Inpatient
Patient admission process and quality control standards
I. Process
1. After receiving the notification of patient admission, the doctor in charge will identify the bed, inform the charge nurse to receive the admitted patients, and place them appropriately and reasonably to avoid long waiting times for patients.
2. The charge nurses take the initiative to introduce themselves and carefully verify the patient's hospitalization card and wristband information with the supervisor nurse. After confirming the correct information, nurses should put the patient's wristband on their wrist and adequately place the patient in the hospital.
3. The charge nurse leads the patient to the bedside and assists in placing the items brought. The nurse shows the admission introduction, including ward environment, facilities, doctor and nurse in charge, working hours, meal service, visiting companionship, safety management, and other rules and regulations. The nurse learns patient needs, actively answer patient questions, and assists.
4. Measure and record the patient's consciousness, body temperature, blood pressure, pulse, respiration, weight, height, and other data. At the same time, observe the condition of acute and critical patients, check the pipeline and skin and other states, and record accurately.

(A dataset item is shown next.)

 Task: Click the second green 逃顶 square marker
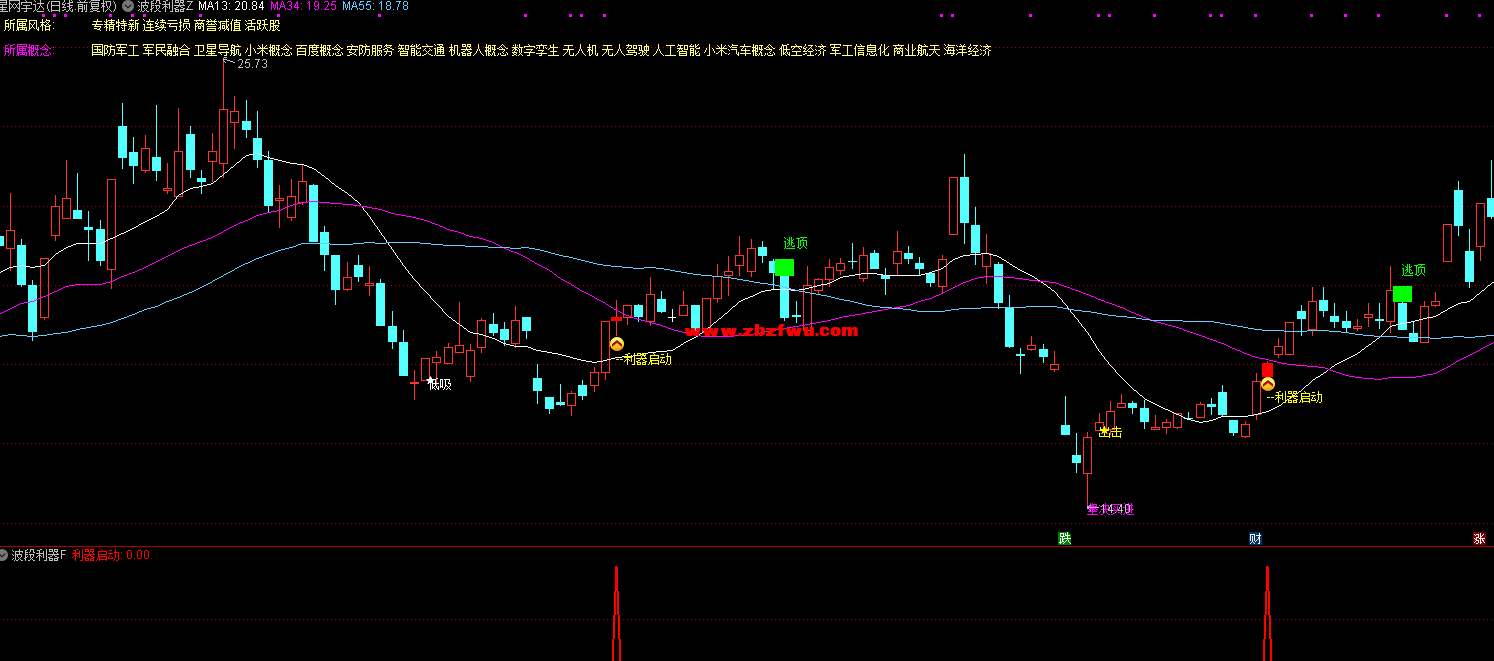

5. Nursing first consults and assesses the patient's vital signs, state of consciousness, self-care ability, skin, diet, sleep, cleanliness, potential nursing risks, psychological and social conditions, etc. Ask or check whether the patient has loose teeth, wears dentures, or has an oral disease, and make nursing records.
6. Provide nursing care measures such as primary care, observation of condition, safe care, and psychological support to patients according to the assessment results. Inform patients and families of existing nursing risks, provide nursing education, and promptly communicate with the supervising physician about the patient's condition.
7. Follow medical advice to complete specimen collection and examination appointments in a planned and timely manner and assist physicians in implementing timely and effective therapeutic measures.
8. Neonates, acute and critical cases, and special patients must be treated promptly according to the patient's specific situation and medical advice.
9. Create nursing record sheets, assessment sheets, etc., fill in relevant items according to the "Quality Control Standards for Nursing Document Writing," and perform key condition handover.
II. Quality control standards
1. The bed unit and related items are adequately prepared.
2. Serve actively and enthusiastically, use standardized service language, and do not delay in receiving medical treatment.
3. Transport the patient to the designated bed and place the patient appropriately.
4. Monitoring vital signs is standardized and recorded in a timely and accurate manner.
5. Detailed and comprehensive admission orientation and preaching.
6. Nursing assessments are accurate, and nursing measures are developed to be relevant and implemented in depth.
7. Satisfactory service evaluation by patients and families.
8. Nursing records meet the requirements of the Quality Control Standards for Nursing Document Writing.
9. Handover is detailed, accurate, and comprehensive.
10. Timely management of patients with acute and critical illnesses.